→ **Prompt**:
Transcribe each entry shown below with no difference from the original.

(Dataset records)
= = = = = = =

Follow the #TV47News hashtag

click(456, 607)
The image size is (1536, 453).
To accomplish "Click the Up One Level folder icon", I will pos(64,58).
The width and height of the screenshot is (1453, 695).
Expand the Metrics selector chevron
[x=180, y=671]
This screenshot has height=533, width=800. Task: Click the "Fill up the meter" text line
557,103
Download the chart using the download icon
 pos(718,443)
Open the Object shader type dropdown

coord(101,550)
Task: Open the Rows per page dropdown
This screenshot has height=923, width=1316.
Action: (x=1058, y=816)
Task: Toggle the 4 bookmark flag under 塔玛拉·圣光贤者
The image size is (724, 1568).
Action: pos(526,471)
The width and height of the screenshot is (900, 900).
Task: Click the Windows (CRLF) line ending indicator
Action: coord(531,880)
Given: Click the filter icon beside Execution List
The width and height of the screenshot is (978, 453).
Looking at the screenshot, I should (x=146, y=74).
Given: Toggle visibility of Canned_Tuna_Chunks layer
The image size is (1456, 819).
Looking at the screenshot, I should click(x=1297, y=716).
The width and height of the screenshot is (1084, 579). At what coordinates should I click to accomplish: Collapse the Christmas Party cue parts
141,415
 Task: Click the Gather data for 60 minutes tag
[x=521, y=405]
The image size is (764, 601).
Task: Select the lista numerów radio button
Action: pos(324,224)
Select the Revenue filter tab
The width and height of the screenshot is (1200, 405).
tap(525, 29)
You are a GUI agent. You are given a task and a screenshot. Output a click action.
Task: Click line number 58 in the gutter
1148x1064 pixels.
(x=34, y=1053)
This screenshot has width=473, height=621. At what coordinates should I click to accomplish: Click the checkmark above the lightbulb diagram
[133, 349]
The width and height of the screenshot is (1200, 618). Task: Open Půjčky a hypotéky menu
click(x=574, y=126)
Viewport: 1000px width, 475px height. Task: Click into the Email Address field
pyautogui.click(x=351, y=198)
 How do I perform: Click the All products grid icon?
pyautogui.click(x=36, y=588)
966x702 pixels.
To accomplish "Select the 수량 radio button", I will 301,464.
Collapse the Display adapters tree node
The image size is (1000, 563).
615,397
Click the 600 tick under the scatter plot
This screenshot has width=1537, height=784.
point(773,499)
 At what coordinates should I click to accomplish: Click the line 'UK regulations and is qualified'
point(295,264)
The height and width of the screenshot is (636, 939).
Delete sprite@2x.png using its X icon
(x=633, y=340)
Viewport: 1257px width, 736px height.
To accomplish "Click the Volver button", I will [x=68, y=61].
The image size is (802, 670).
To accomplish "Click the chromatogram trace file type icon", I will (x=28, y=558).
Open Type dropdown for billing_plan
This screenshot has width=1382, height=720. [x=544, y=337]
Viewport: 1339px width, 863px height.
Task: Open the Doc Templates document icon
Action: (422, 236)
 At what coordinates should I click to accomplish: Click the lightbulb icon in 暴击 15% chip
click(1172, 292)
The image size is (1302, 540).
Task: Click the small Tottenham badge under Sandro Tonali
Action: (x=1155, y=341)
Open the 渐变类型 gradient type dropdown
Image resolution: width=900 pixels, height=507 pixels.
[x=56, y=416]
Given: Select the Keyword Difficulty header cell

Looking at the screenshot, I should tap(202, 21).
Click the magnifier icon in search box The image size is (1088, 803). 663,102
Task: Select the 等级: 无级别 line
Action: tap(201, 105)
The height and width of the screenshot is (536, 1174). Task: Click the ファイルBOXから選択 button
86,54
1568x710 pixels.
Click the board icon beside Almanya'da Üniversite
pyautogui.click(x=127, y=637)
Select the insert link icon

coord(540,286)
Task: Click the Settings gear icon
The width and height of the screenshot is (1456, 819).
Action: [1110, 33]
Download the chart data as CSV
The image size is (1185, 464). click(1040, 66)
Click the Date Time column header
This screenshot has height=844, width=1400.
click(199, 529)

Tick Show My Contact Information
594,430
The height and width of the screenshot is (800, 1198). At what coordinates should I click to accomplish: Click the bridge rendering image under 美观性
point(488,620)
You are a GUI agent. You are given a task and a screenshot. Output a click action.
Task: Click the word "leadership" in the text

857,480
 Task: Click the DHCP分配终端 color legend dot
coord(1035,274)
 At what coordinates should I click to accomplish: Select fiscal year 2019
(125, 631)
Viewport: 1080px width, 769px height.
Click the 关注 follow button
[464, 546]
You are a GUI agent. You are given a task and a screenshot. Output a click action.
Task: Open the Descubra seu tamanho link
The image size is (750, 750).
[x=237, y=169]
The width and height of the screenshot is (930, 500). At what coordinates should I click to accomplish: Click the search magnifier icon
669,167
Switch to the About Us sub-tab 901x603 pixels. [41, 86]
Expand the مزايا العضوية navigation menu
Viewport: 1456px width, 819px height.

= = = = = = =

→ **Task response**:
Follow the #TV47News hashtag

click(456, 607)
The image size is (1536, 453).
To accomplish "Click the Up One Level folder icon", I will pos(64,58).
The width and height of the screenshot is (1453, 695).
Expand the Metrics selector chevron
[x=180, y=671]
This screenshot has height=533, width=800. Task: Click the "Fill up the meter" text line
557,103
Download the chart using the download icon
 pos(718,443)
Open the Object shader type dropdown

coord(101,550)
Task: Open the Rows per page dropdown
This screenshot has height=923, width=1316.
Action: (x=1058, y=816)
Task: Toggle the 4 bookmark flag under 塔玛拉·圣光贤者
The image size is (724, 1568).
Action: pos(526,471)
The width and height of the screenshot is (900, 900).
Task: Click the Windows (CRLF) line ending indicator
Action: coord(531,880)
Given: Click the filter icon beside Execution List
The width and height of the screenshot is (978, 453).
Looking at the screenshot, I should (x=146, y=74).
Given: Toggle visibility of Canned_Tuna_Chunks layer
The image size is (1456, 819).
Looking at the screenshot, I should click(x=1297, y=716).
The width and height of the screenshot is (1084, 579). At what coordinates should I click to accomplish: Collapse the Christmas Party cue parts
141,415
 Task: Click the Gather data for 60 minutes tag
[x=521, y=405]
The image size is (764, 601).
Task: Select the lista numerów radio button
Action: pos(324,224)
Select the Revenue filter tab
The width and height of the screenshot is (1200, 405).
tap(525, 29)
You are a GUI agent. You are given a task and a screenshot. Output a click action.
Task: Click line number 58 in the gutter
1148x1064 pixels.
(x=34, y=1053)
This screenshot has width=473, height=621. At what coordinates should I click to accomplish: Click the checkmark above the lightbulb diagram
[133, 349]
The width and height of the screenshot is (1200, 618). Task: Open Půjčky a hypotéky menu
click(x=574, y=126)
Viewport: 1000px width, 475px height. Task: Click into the Email Address field
pyautogui.click(x=351, y=198)
 How do I perform: Click the All products grid icon?
pyautogui.click(x=36, y=588)
966x702 pixels.
To accomplish "Select the 수량 radio button", I will 301,464.
Collapse the Display adapters tree node
The image size is (1000, 563).
615,397
Click the 600 tick under the scatter plot
This screenshot has width=1537, height=784.
point(773,499)
 At what coordinates should I click to accomplish: Click the line 'UK regulations and is qualified'
point(295,264)
The height and width of the screenshot is (636, 939).
Delete sprite@2x.png using its X icon
(x=633, y=340)
Viewport: 1257px width, 736px height.
To accomplish "Click the Volver button", I will [x=68, y=61].
The image size is (802, 670).
To accomplish "Click the chromatogram trace file type icon", I will (x=28, y=558).
Open Type dropdown for billing_plan
This screenshot has width=1382, height=720. [x=544, y=337]
Viewport: 1339px width, 863px height.
Task: Open the Doc Templates document icon
Action: (422, 236)
 At what coordinates should I click to accomplish: Click the lightbulb icon in 暴击 15% chip
click(1172, 292)
The image size is (1302, 540).
Task: Click the small Tottenham badge under Sandro Tonali
Action: (x=1155, y=341)
Open the 渐变类型 gradient type dropdown
Image resolution: width=900 pixels, height=507 pixels.
[x=56, y=416]
Given: Select the Keyword Difficulty header cell

Looking at the screenshot, I should tap(202, 21).
Click the magnifier icon in search box The image size is (1088, 803). 663,102
Task: Select the 等级: 无级别 line
Action: tap(201, 105)
The height and width of the screenshot is (536, 1174). Task: Click the ファイルBOXから選択 button
86,54
1568x710 pixels.
Click the board icon beside Almanya'da Üniversite
pyautogui.click(x=127, y=637)
Select the insert link icon

coord(540,286)
Task: Click the Settings gear icon
The width and height of the screenshot is (1456, 819).
Action: [1110, 33]
Download the chart data as CSV
The image size is (1185, 464). click(1040, 66)
Click the Date Time column header
This screenshot has height=844, width=1400.
click(199, 529)

Tick Show My Contact Information
594,430
The height and width of the screenshot is (800, 1198). At what coordinates should I click to accomplish: Click the bridge rendering image under 美观性
point(488,620)
You are a GUI agent. You are given a task and a screenshot. Output a click action.
Task: Click the word "leadership" in the text

857,480
 Task: Click the DHCP分配终端 color legend dot
coord(1035,274)
 At what coordinates should I click to accomplish: Select fiscal year 2019
(125, 631)
Viewport: 1080px width, 769px height.
Click the 关注 follow button
[464, 546]
You are a GUI agent. You are given a task and a screenshot. Output a click action.
Task: Open the Descubra seu tamanho link
The image size is (750, 750).
[x=237, y=169]
The width and height of the screenshot is (930, 500). At what coordinates should I click to accomplish: Click the search magnifier icon
669,167
Switch to the About Us sub-tab 901x603 pixels. [41, 86]
Expand the مزايا العضوية navigation menu
Viewport: 1456px width, 819px height.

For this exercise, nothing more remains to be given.